→ **Exercise requirements**:
A. In the Raychell biography below, who inspired her stage name Ray?
B. Write the next part of the Raychell biography below, starting after its final sentence.

→ **Article**:
- Also known as: Lay
- Born: January 13, 1985 (age 41)
- Genres: Electronicore; dubstep; electronica; rap metal; new wave; pop rock; post-punk; gothic rock;
- Occupations: Singer; musician; actress;
- Instruments: Vocals; bass guitar;
- Years active: 2009–present

= Raychell =

Raychell (born January 13, 1985) is a Japanese musician, singer, actress and voice actress who is affiliated with Ace Crew Entertainment. She made her major debut as a singer in 2010 under the name Lay. In 2019, she made her voice acting debut as the character Rei "LAYER" Wakana in the multimedia franchise BanG Dream!, and later was cast as the character Shano Himegami in D4DJ. She was also a member of the visual kei band Shazna.

==Biography==
===Music career===
Raychell was born on January 13, 1985. She had been performing as an artist under the name Ray since at least 2009, when she released the song "Love U", which was used in commercials for the company Tokai Network Club. In 2010, she made her major debut with Avex under the stage name Lay. Her stage name Ray was inspired by Ray Charles, while the name Lay was meant to represent lying down, and her belief that singing while lying down would heal listeners. Her first single "Kono Ai de Aru Yō ni" (この愛であるように) was released on June 2, 2010; the title track is used as the theme song to the film The Poem of Our Time. Her second single "Smiling!" was released on May 4, 2011; the title track is used as an ending theme to the Tamagotchi! anime series. In 2013, she changed her stage name to Raychell and released her first solo album L R. She released her third single "Hikari" (ひかり) on November 13, 2013, and her fourth single Stay Hungry on June 18, 2014; "Stay Hungry" was used as the opening theme to the television drama Hakata Stay Hungry. She released the mini-album The 3rd on February 4, 2015, and the mini-album 0 on January 20, 2016. She released the album Are You Ready to Fight on March 1, 2017, and later that year joined the band Shazna as its second vocalist following the band's resumption of activities.

→ **Record set**:
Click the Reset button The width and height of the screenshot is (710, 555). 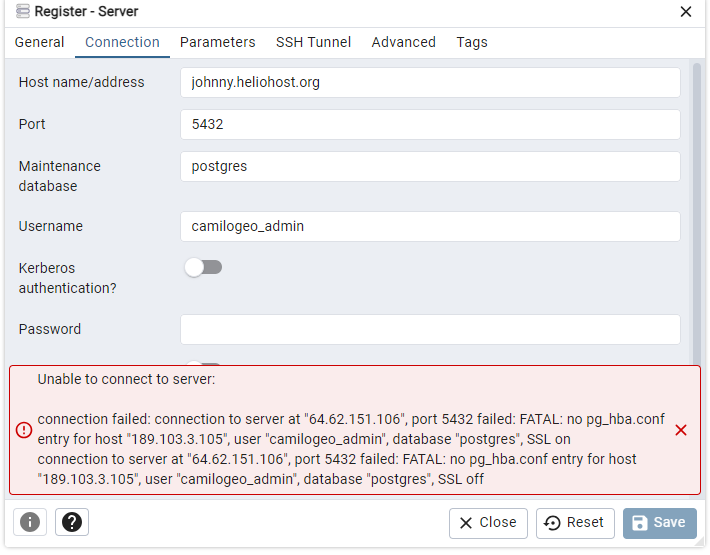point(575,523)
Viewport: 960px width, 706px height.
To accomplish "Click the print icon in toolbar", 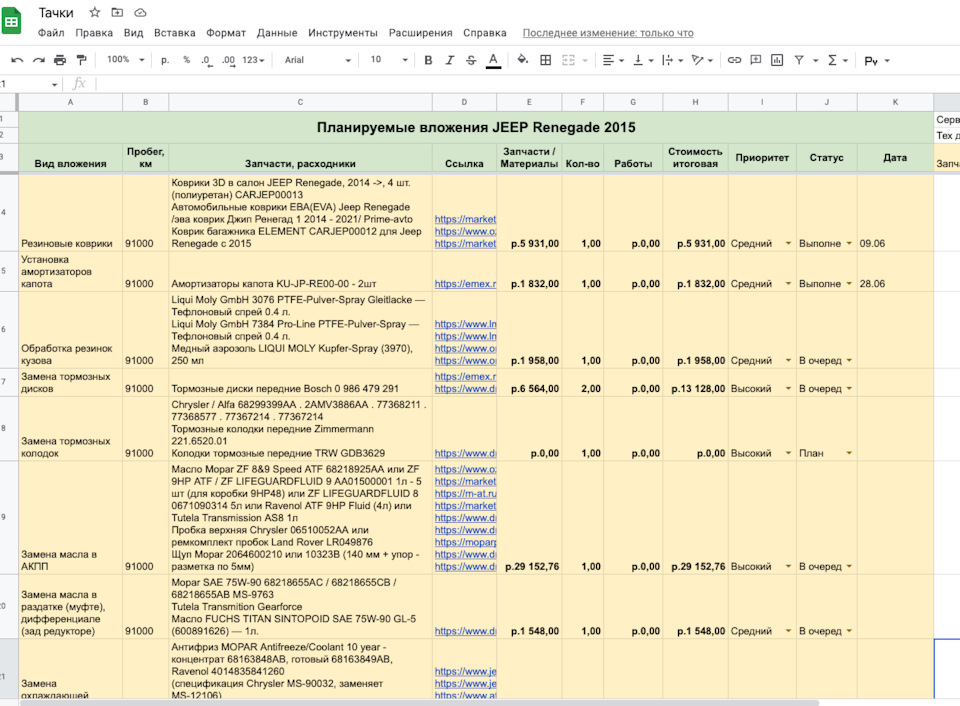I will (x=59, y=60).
---
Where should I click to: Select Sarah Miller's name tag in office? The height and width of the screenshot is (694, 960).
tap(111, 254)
* * *
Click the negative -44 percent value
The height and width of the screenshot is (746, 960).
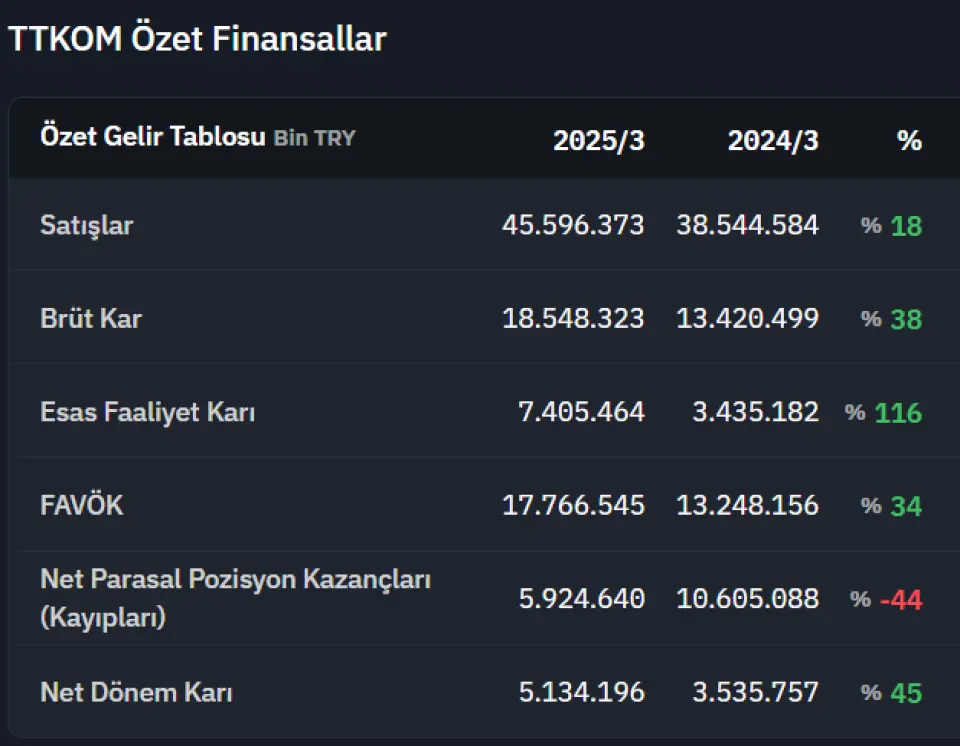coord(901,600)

→ **Answers to the problems**:
A. Ray Charles inspired it.

B.
In 2019, as part of the multimedia project BanG Dream!, Raychell became a member of the band Raise A Suilen, serving as its vocalist and bassist.

===Acting career===
Raychell made her voice acting debut in 2019 when she was cast as the character Rei "LAYER" Wakana in BanG Dream. She was later cast as Shano Himegami in the mixed media project D4DJ. In 2021, she was cast as Elena Hanakaze in the anime series Joran: The Princess of Snow and Blood.

==Filmography==
===Anime===
- 2019
- BanG Dream! 2nd Season, Rei "LAYER" Wakana

- 2020
- BanG Dream! 3rd Season, Rei "LAYER" Wakana
- BanG Dream! Girls Band Party! Pico: Ohmori, Rei "LAYER" Wakana

- 2021
- BanG Dream! Film Live 2nd Stage, Rei "LAYER" Wakana
- BanG Dream! Girls Band Party! Pico Fever!, Rei "LAYER" Wakana
- D4DJ, Shano Himegami
- D4DJ Petit Mix, Shano Himegami
- Joran: The Princess of Snow and Blood, Elena Hanakaze

- 2022
- BanG Dream! Poppin'Dream!, Rei "LAYER" Wakana

==Discography==
===Singles===
- "Kono Ai de Aru Yō ni" (この愛であるように) (June 2, 2010)
- "Smiling!" (May 4, 2011)
- "Hikari" (ひかり) (November 13, 2013)
- "Stay Hungry" (June 18, 2014)

===Albums===
- L R (April 24, 2013)
- Are You Ready to Fight (March 1, 2017)

===Mini-albums===
- The 3rd (February 4, 2015)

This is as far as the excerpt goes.